En el Pueblo Mágico de Parras de la Fuente
Los Amigos de Parras y un grupo de danzantes dieron la bienvenida al Sol el 8 de abril de una manera única y muy especial: conjugando danzas, religión y buena vibra
Por: Roberto Ulíbarri
LA PRENSA
El pasado lunes 8 de abril, los mexicanos fueron testigos del fenómeno astronómico Eclipse Total Solar, el cual fue apreciado por millones de personas que se reunieron en Coahuila, Chihuahua, Durango, Nayarit y Sinaloa estados que por su favorable situación geográfica fueron los idóneos para poder contemplar plenamente este hermoso regalo de la naturaleza, que no se repetirá sino hasta el 30 de marzo de 2052.
Dada la importancia y la relevancia del también llamado el Gran Eclipse Mexicano 2024, este hecho histórico no pasó desapercibido en el Pueblo Mágico de Parras de la Fuente.
El Grupo Amigos de Parras encabezado por Juana María Alejo Marines, decidió que el 8 de abril, no solo disfrutarían del fenómeno astronómico, sino tambien realizarían un ritual para darle la bienvenida al Astro Rey, que ese día se juntaría con la luna para dar pie al esperado eclipse.

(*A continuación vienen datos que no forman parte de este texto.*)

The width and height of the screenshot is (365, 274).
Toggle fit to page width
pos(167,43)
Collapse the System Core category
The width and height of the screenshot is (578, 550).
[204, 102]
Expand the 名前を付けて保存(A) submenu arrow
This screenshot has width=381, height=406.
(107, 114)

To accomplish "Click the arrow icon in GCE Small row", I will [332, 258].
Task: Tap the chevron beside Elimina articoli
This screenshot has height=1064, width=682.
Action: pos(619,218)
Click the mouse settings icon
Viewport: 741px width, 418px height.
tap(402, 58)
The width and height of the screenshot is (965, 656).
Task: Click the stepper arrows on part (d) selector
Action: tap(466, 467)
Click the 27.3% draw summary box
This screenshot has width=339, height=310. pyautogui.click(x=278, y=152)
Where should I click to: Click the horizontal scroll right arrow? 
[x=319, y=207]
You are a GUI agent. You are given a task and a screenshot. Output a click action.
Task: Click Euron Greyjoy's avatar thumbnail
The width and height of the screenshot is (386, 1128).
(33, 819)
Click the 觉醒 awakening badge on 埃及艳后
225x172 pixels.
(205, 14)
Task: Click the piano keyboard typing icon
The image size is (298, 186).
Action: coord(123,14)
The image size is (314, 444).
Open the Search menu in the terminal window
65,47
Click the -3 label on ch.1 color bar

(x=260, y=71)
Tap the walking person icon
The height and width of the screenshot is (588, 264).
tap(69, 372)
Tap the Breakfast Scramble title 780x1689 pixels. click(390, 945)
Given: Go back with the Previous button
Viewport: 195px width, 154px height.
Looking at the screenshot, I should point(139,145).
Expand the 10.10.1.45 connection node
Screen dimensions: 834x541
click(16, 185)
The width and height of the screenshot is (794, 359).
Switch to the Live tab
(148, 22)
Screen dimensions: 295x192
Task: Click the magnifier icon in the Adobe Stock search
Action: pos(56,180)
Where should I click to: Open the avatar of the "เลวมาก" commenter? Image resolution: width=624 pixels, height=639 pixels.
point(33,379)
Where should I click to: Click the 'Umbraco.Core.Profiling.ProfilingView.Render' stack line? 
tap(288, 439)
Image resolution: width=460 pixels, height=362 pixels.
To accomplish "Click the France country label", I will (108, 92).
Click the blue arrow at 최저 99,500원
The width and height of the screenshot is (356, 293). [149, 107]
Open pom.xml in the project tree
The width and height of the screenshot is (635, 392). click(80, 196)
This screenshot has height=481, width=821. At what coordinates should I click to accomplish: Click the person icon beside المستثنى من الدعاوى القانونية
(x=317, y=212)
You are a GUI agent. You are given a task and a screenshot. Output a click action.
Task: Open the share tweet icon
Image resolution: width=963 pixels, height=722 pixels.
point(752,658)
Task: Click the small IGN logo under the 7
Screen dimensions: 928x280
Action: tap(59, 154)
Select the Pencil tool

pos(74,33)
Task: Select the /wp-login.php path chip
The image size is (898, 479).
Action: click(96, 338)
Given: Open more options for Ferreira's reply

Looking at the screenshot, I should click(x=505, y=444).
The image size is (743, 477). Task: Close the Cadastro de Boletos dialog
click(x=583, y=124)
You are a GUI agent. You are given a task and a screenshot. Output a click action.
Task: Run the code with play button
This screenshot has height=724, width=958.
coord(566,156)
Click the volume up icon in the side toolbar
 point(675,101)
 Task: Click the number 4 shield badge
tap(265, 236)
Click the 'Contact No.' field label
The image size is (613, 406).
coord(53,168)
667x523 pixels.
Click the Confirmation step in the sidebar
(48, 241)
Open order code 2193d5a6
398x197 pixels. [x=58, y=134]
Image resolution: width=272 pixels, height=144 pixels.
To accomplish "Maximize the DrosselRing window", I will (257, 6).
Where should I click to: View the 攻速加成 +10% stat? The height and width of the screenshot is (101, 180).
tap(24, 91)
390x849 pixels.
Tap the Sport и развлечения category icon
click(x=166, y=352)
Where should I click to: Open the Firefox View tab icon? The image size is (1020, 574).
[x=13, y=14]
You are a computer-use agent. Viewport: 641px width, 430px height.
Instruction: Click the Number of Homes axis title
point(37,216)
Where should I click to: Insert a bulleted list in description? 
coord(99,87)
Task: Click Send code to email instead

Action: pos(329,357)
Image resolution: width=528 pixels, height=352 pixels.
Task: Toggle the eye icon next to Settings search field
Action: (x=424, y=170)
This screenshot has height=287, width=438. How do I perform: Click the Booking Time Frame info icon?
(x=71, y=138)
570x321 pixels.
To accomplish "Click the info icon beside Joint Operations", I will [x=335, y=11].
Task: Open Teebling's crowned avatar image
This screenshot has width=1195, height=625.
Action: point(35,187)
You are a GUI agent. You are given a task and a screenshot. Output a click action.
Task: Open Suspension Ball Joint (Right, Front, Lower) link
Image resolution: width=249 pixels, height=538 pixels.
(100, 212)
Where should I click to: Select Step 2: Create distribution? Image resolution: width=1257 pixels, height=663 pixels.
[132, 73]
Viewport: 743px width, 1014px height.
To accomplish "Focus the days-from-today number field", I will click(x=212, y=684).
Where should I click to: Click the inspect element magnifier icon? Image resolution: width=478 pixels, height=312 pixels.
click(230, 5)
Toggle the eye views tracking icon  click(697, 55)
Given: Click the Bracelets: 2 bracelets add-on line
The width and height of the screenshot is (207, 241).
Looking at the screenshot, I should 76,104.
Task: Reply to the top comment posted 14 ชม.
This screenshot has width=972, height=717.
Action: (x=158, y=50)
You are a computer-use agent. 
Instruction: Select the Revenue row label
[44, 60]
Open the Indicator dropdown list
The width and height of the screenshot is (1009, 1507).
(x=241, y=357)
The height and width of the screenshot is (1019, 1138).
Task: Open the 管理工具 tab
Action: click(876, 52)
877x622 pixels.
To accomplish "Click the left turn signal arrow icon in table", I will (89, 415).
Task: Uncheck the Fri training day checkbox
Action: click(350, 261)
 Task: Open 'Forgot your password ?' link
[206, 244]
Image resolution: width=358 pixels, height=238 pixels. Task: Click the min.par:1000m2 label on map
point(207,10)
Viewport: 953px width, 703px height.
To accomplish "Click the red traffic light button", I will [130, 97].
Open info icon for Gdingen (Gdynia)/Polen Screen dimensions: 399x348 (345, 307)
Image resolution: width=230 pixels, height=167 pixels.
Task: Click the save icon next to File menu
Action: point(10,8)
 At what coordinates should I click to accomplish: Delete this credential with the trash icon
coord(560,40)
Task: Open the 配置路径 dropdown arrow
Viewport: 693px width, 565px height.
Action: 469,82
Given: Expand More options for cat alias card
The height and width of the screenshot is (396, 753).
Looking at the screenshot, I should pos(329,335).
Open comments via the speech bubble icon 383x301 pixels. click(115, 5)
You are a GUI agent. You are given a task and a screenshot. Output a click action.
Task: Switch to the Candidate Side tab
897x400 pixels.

Con hermoso ritual recibieron al Sol
Muy temprano por la mañana, alrededor de las de las 5:45 horas del 8 de abril decenas de parrenses estacionaron sus automóviles en las faldas del cerro Sombreretillo, para posteriormente subir cientos de escaleras y dirigirse a un predio que se encuentra a unos metros de la Iglesia del Santo Madero.
En el lugar, los parrenses, se reunieron con un grupo de danzantes caracterizados como indios, recordando los rituales que realizaron los ancestros para adorar al Sol y a la Luna, a quienes consideran sus dioses.
Ya ahí los danzantes ofrecieron incienso, colocaron sobre el suelo -mirando al sol- los frutos de la tierra, como sandias, guayabas, plátanos, uvas, agua en una jarra de barro, nueces e incluso tambien pusieron pan y vino, como una ofrenda de agradecimiento al Sol.
Al finalizar las danzas que emulaban a las tribus y etnias indígenas que habitaron Coahuila como los Chichimecas, los Irritilas y los Tubosos, -solo por mencionar algunas-, se procedió a interpretar canticos religiosos en honor al Sol, todos ellos en la lengua Náhuatl.
Si bien es cierto, tanto los danzantes indígenas, como los asistentes al evento no lo hicieron como un acto de adoración, sino más bien se trató -como señalan sus organizadores- “de recordar un ritual que les enseñaron a hacer sus ancestros y que ha permanecido hasta el día de hoy”.
Coincidió con cumpleaños de Debanhi
La celebración de la danza y la colocación de la ofrenda al Sol, coincidió con el cumpleaños de una de las danzantes; se trata de la joven profesionista Debanhi quien es originaria de Parras de la Fuente y que festejó con un ritual muy especial su onomástico.
Al concluir los rituales, tanto los danzantes, como los asistentes se colocaron alrededor de la festejada -quien estaba ataviada con una corona y un collar de flores y estaba vestida como indígena- le obsequiaban una flor, como regalo de cumpleaños.
Lo flor era colocada en el collar de hierbas que portaba en el cuello y le externaba el deseo de una larga vida, mucho éxito y sobre todo mucha salud.
¿Porque celebrar el ritual antes del eclipse?
En entrevista para la Prensa, Juana María Alejo Marines, explicó por qué celebrar este ritual.
“Porque debemos de sacudirnos todo lo anterior. Debemos de aceptar la obscuridad y caminar hacia la luz. Es un nuevo comienzo, para hacer muchas cosas, lo que falte por hacer y lo que haya que hacer, pues con toda la energía del sol renovada vamos seguir adelante”.
Podríamos decir que se juntaron todos estos factores para que este suceso histórico astronómico no pasara desapercibido. Lo que hicimos fue recibir el sol, al astro rey, quisimos recibirlo al sol agradeciéndole por todo lo que iba a dejar atrás y bendiciendo que nació, que volvió a salir y cumplió plenamente con el eclipse
Estamos conjugando la historia, el pasado, los ritos ancestrales, con la religiosidad de nuestros corazones y la esperanza de un mundo mejor para toda la juventud y la niñez”.